The top comment made me lol.

Hahaha just read the comment section it’s hilarious

85C21545-293F-408F-BAB4-C8C233ED6560.png
 
Haven't seen the direct answer - the WSJ reports he ran out of air. For someone in good shape but working hard, that is probably less that 2 minutes to losing consciousness.
 
This is what it looks like to cave dive. It is seriously no joke, the slightest error or equiptment malfunction and you have little options, even with a buddy feet away from you. Now, try and drag someone who has never dove and can't even swim through this? I hope is all works out, but if someone panics while diving, they are probably going to die.

Nope nope nope! Not even a little bit. I got claustrophobic just watching that. Efff That!
 
Nope nope nope! Not even a little bit. I got claustrophobic just watching that. Efff That!

Not to mention that the visibility in the cave is basically 0. I used to think my worst nightmare was being covered in snakes....but this easily surpasses that.
 
Actually you have to make a slight negative pressure to inspire to make the regulator flow (short of pushing the purge button). You don't breath out against the regulator pressure.
Yes, the second stage has a very slight "cracking" pressure. But it's pretty trivial on quality regs. Just enough so it doesn't free flow. And if you read my post and the one I was responding to, you'll see he was saying the opposite. The reg does not fill your lungs under pressure. The purpose of the second stage regulator is to take the gas from the intermediate pressure and deliver it at ambient pressure.
 
Normally you breath in and the weight of your body and the relaxed state of your muscles exhales the CO2. In SCUBA, the air is under pressure and fills your lungs then you have to force the CO2 out. You have to train your body to do it but it is still very taxing.

Breathing out against a CPAP machine requires FAR more pressure than breathing out against a SCUBA regulator, and obviously people can wear CPAPs for many hours a day, years on end.

Neither is really taxing.
 
This is hardcore cave diving. I have done about 10 instructional cave dives in Florida but this one is by far more intense than anything mentioned or discussed.

The team in Thailand is facing a similar tight squeeze to get in and out of the cave as I understand the graphics i have seen. @G-force nailed it when he says No room for error or panic.

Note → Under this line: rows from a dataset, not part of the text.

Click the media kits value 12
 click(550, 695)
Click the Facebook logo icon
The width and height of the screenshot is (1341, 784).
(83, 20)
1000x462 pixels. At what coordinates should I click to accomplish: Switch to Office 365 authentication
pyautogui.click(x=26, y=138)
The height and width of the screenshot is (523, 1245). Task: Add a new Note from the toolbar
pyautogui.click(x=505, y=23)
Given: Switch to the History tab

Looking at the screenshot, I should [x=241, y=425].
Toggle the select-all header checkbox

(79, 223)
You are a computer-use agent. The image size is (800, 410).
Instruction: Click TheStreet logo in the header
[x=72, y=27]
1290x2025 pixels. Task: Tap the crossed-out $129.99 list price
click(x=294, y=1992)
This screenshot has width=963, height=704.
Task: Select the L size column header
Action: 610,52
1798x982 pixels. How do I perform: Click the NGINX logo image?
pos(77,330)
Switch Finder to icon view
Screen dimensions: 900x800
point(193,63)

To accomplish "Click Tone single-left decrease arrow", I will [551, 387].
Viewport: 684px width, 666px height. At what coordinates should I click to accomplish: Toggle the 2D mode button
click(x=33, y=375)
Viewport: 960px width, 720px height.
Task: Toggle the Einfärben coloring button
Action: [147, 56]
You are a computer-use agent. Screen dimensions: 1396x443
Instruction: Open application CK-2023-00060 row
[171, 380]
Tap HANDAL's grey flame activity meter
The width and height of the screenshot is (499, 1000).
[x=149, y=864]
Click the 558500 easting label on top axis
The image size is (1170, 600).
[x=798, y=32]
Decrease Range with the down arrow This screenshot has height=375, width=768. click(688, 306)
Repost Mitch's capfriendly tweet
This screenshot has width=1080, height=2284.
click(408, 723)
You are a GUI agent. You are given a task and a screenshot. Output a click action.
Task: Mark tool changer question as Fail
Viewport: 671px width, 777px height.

This is what it looks like to cave dive. It is seriously no joke, the slightest error or equiptment malfunction and you have little options, even with a buddy feet away from you. Now, try and drag someone who has never dove and can't even swim through this? I hope is all works out, but if someone panics while diving, they are probably going to die.
 
To answer 6PC's question...

I've never experienced it myself, but from what I've heard, breathing from an empty scuba tank is like trying to suck air from an empty Coke bottle.

I'm interested to know what really happened with the diver. Glad the 1st four kids make it out yesterday. Hope the rest make in out in the next couple of days. Can't wait for the movie to come out on Amazon Prime.
 
This is what it looks like to cave dive. It is seriously no joke, the slightest error or equiptment malfunction and you have little options, even with a buddy feet away from you. Now, try and drag someone who has never dove and can't even swim through this? I hope is all works out, but if someone panics while diving, they are probably going to die.
I swear I got claustrophobic just watching this guy enter the cave.
 
I saw that they were quarantining the kids that got out in case they picked up anything in the cave. Does anyone have any idea what specifically they might be concerned about medically?
 
Wait so if it is so tight how are they getting the kids out?